A 22-year-old once told me “I always wanted to play the fiddle.”

“Why don’t you take it up now?” I asked her.

“I’m too old.”  She said.

This, to me, was very sad.  Sometimes all it takes is just a little courage to pick up an instrument and use it.

I have learned to play four instruments, some better than others.  My first instrument was piano, taking lessons when I was 7 years old.  I learned to play flute classically, in school.  It wasn’t until I was well into my 20’s that I taught myself to play bass guitar.  My most recent (and my most favorite) instrument is acoustic guitar.

When I realized that I could play whatever I wanted by ear or by intuition, it opened up a whole new world to me.   Most classical teachers will tell you that you should have classical training first until you are fully versed and then you can feel free to experiment.  Though I do somewhat agree with them, I would lean more on the “feeling free to experiment” side of things.  Every human is an artist.  The problem is that people, especially children, can be over-taught, leaving no room for artistic expression.  Then instead of being able to use music, or any kind of art, to help them therapeutically with their feelings, they are forced to turn to something else as an outlet.  If they run out of positive options they may turn to harmful alternatives.

That being said, there are definitely some basics that you have to physically learn.  You can take lessons, but, if you are like me and you just want to be alone with your music and experiment, here are some tips I will give you:

1.  Ask yourself in your heart what you really want to play.  Go for that instrument, and do not think about whether it would be “too hard” to learn.  All instruments are as easy and as hard as others, just in different ways.  If it’s the one in your heart, you will take the time to learn to play it.  If you try to learn something for any other reason I guarantee that it will sit on the shelf unused.  If you like to sing I would strongly suggest learning to play an instrument that you can play chords on, not a wind instrument or percussion instrument.  Pianos, guitars, banjos, etc. are great all-in-one instruments that you can sing your heart out with.

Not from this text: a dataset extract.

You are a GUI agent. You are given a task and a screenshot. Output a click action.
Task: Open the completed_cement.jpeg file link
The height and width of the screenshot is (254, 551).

For further reading on deciding on an instrument, try Understanding Musical Instruments – How to Select Your Instrument by Jack Levine and Takeru Iijima: j 781.9 L.  This book is directed towards children but I think it can help anyone.  What I like about this book is the attitude the authors take towards music as artistic expression.  It details all types of instruments.

musical instruments

 2.  Try to borrow the instrument from someone or buy a cheap used one.  Don’t use a piece of garbage because you’ll just get frustrated, but don’t invest a lot of money until you’ve played for a little while and know what you want.

3.  If you have a friend who plays this instrument, ask if they can give you a rudimentary lesson.  For instance, if it’s guitar, ask them to teach you a few easy chords like G, Em, C, D.  That is a song.  There are hundreds of songs you can play with just those 4 chords.  If you can play a song you will be able to instantly have fun, which will give you the motivation to continue learning and adding on new chords and new techniques as you go.

Here are some song books with easy chord structure:

Rise Up Singing 784.4 RIS

This Land is Your Land:  Songs of America 784.4 THI

Songs of Work and Protest 784.4 FOW

Folksinger’s Wordbook 781.62 SIL

4.  I think the best training you can give yourself in music is to learn music theory.  If you can understand chord structure and scales you are halfway to learning any instrument.

Rudiments of Music by John Castellini (j 780.7 C) is a very thorough work on music theory, including teaching you to read music, which, in my opinion, is not necessary but definitely helpful.

5.  Check out some books at OWL on how to play whatever instrument you are excited about.  Here are some popular ones:

Play Drums Today by Ashley Brown (789.1 BRO)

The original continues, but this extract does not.